Joseph Sliman
Analyst · Griffin Securities
Yes, sure, Keith. So in a nutshell, a standard clinical trial, especially a pivotal trial, usually requires you to enroll a set of patients for treatment who already have a condition. And then you evaluate efficacy by looking not only at your measure of the endpoint, your responders, but you count any missing data. So any patient who does not complete the study, who's enrolled obviously, and doesn't complete the study, whether that's due to a fatality or withdrawal of consent for adverse event or for some other reason or a simple failure of follow-up, they count as a treatment failure, okay? So that's how you treat missing data. Safety is a large component often of missing data. So in our study, which is a prevention trial in which we're enrolling a population that is highly at risk of mortality due to their comorbid conditions, right, and where the – we expect that in a best-case scenario, our underlying rates of C. diff infection in these patients will be 3% to 5%. The mortality in these patients, for example, among the high-at-risk lower respiratory tract inpatients, is 10% or more in the first 30 days. And that's – again, that's at least double the anticipated endpoint rate. So what you have is you have – statistically, you have your missing data, your fatal events, which should count as missing data because you don't know how they turned out because they never got to the endpoint.
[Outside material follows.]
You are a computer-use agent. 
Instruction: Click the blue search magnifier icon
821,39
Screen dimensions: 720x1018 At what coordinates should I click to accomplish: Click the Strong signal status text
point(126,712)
Even if they are balanced between groups, they overwhelm your endpoint. It significantly dilutes your smaller number of C. diff events. And so statistically speaking, it doesn't make any sense to include any of these events in the evaluation of your efficacy endpoint. We were happy, of course, that the FDA actually agreed with our assessment, and they have given the initial agreement to evaluate the risk reduction in the endpoint, meaning the reduction in the rate of C. diff infection between groups, separate that from a separate analysis of mortality and missing data. So in other words, we are able to not only power our study adequately and effectively but at a much lower number than we would have otherwise. That make sense?